As the weather gradually turns cooler, experts are also worried about the “double epidemic attack” of COVID-19 and influenza viruses, which will seriously damage people’s health. Nutritionist Gao Minmin called in a social post that as the influenza virus epidemic season approaches, the first priority is to protect the health of yourself and your family through correct dietary intake. It is recommended to include the following 7 nutrients in the diet to maintain basic immunity and protect against double epidemics:

1. Vitamin C

Vitamin C can increase the activity of immune cells in the body that fight against germs, helping to shorten the course of the disease.

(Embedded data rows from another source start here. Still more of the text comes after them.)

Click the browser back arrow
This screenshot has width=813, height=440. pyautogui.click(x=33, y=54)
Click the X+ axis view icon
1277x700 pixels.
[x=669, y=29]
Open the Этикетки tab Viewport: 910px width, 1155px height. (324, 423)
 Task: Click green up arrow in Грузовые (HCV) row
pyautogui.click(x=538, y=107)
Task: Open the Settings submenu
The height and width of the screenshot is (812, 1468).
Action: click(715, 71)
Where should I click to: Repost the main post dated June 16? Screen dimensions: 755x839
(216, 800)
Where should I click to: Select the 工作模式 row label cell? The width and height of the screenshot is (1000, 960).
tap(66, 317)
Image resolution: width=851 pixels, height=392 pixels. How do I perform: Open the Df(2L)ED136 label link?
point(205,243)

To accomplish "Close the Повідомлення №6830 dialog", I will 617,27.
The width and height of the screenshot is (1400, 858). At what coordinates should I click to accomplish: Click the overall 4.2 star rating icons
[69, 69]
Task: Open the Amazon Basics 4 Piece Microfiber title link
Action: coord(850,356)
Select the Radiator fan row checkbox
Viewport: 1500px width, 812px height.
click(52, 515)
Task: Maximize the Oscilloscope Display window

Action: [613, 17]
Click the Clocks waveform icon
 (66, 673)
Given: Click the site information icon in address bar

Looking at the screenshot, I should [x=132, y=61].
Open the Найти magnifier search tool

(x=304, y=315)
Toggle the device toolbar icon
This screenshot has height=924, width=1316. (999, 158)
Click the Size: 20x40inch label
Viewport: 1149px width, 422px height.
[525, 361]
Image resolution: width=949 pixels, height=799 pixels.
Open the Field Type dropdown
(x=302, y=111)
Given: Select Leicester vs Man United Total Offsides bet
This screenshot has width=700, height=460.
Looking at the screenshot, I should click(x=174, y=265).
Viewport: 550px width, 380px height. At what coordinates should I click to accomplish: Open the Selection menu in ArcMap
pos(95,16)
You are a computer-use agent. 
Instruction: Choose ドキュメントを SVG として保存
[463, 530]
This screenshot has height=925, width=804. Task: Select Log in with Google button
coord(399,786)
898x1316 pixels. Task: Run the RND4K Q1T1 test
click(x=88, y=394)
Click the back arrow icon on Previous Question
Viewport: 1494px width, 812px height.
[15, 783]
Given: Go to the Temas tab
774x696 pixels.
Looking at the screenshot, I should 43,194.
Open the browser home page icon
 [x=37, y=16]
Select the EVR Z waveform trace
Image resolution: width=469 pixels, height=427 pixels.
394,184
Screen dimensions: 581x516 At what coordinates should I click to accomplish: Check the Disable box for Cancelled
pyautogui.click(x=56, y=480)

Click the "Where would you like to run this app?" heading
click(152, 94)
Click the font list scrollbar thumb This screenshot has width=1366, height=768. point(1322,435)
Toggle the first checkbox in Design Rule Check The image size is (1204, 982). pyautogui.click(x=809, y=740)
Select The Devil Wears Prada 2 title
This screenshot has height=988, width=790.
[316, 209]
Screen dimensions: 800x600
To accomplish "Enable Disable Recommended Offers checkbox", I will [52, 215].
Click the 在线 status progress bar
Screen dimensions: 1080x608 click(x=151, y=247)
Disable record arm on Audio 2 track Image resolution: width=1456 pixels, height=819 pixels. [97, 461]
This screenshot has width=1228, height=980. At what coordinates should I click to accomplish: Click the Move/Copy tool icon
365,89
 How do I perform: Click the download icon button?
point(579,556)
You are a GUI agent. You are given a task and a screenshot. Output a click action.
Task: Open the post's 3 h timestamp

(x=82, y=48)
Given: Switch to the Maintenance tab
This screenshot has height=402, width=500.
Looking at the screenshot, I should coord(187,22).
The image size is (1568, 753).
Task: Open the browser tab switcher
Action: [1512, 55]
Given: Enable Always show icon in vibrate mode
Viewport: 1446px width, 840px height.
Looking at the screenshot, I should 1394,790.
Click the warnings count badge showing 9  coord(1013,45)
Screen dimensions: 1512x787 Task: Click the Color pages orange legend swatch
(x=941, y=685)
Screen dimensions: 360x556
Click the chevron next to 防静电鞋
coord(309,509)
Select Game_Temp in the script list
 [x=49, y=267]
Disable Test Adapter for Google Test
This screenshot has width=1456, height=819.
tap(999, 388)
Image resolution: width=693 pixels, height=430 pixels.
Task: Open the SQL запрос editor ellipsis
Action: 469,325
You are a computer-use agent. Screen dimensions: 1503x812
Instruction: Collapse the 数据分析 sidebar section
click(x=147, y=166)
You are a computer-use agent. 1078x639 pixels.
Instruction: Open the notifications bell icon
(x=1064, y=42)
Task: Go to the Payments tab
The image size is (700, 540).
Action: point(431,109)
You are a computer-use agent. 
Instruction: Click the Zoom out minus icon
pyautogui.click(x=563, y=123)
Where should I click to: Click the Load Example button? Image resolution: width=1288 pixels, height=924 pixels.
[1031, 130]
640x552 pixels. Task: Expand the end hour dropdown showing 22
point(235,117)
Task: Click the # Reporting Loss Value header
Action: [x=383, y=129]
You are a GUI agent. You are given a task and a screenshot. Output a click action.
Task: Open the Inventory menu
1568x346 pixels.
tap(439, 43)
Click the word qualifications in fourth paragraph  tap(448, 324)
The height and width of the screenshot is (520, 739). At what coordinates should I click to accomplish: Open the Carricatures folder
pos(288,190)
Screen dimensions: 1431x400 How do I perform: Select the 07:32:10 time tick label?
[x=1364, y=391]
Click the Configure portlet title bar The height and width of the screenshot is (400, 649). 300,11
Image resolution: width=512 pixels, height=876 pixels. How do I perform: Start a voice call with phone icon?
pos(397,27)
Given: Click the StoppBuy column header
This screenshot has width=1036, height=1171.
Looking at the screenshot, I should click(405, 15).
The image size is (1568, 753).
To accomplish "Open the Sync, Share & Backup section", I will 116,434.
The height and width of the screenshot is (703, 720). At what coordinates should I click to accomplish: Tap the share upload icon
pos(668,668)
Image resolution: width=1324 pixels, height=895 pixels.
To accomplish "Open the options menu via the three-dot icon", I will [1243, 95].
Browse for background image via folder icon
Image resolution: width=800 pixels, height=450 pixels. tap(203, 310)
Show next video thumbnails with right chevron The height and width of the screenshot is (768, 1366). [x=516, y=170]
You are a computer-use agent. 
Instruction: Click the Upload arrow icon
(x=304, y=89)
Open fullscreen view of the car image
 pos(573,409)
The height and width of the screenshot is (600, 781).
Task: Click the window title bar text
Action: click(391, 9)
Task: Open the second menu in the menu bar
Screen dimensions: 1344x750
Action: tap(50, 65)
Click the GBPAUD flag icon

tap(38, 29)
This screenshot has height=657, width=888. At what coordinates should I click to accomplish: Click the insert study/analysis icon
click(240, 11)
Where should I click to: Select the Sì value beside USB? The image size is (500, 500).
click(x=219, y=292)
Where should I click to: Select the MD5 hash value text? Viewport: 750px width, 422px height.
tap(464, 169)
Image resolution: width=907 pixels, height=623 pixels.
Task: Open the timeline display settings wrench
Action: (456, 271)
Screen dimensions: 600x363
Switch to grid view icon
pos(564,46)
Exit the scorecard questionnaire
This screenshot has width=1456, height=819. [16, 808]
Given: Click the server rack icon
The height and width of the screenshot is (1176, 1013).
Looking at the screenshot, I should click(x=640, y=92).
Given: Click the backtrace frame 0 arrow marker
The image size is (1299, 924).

However, vitamin C is a “water-soluble” vitamin that is easily lost and the body cannot synthesize it by itself, so it needs to be supplemented through continuous intake. It is recommended to take in 100mg of vitamin C every day to supplement, such as 1 guava, 1 willow, 10 strawberries, 2 kiwi fruits, and at least 2 servings of fresh fruits.

2. Vitamin B complex

Insufficiency of B complex may lead to a weakened immune system and a decrease in lymphocytes. Take vitamin B1 as an example. It helps maintain normal nerves, avoid depression, anxiety, eliminate fatigue and increase energy. It can also promote carbohydrate metabolism and help control weight.

Vitamin B2 helps delay aging, assists in the metabolism of iron, and can also promote the oxidation and decomposition of sugars, proteins, and fats, which is essential for the health of skin, mucous membranes, and hair. If it is lacking for a long time, symptoms such as cognitive function decline and depression may easily occur.

The main function of vitamin B3 is to provide energy for the normal operation of cells. It is a synthetic raw material for the “coenzyme” required to activate more than 50 different metabolic pathways throughout the body. When lacking, it may cause depression, anxiety, bipolar disorder, sensory disorders and other problems.

3. Vitamin E

Vitamin E can strengthen the immune system and reduce the risk of infection. It is recommended to consume vegetable oil containing vitamin E and cook fresh food containing “selenium” to supplement each other and increase protection.

4. Vitamin D

Vitamin D has the effect of activating the immune system in the body. The increased concentration of vitamin D in the body will help reduce the risk of viral infection. It is recommended to supplement more mushrooms and eggs, and to go outdoors and bask in the sun more.

5. Polyphenols

Such as blueberries, cranberries, etc., which help to resist oxidation, scavenge free radicals and regulate the immune system, allowing the body to take correct steps to fight against influenza.

6. β-carotene

Vitamin A and beta-carotene are the foundation for protecting the health of mucous membranes. In addition, heating and cooking foods containing beta-carotene with oil can increase absorption, help repair mucous membranes, and reduce the chance of pathogenic bacteria entering the body. In particular, orange-red fruits and vegetables include: carrots, yellow bell peppers, and tomatoes. The beta-carotene in them can maintain the health of the mucous membranes in the eyes, nose, mouth, lungs, and gastrointestinal tract, and prevent bacteria and viruses from invading the body. It is recommended to eat 2-3 bowls of various vegetables and 2-3 fist-sized pieces of different fruits a day.

7. Zinc

The trace element “zinc” can help T cells and natural killer cells mature and resist foreign germs. In addition to participating in cell replication, division, and repair, zinc can also help the integrity of skin and mucous membrane tissues. In addition, zinc can also shorten the course of colds and reduce symptoms. When zinc intake is insufficient, cells cannot divide normally, resulting in decreased immunity. It is recommended to supplement seafood such as oysters and shrimps, or to consume nuts, eggs, and pumpkin.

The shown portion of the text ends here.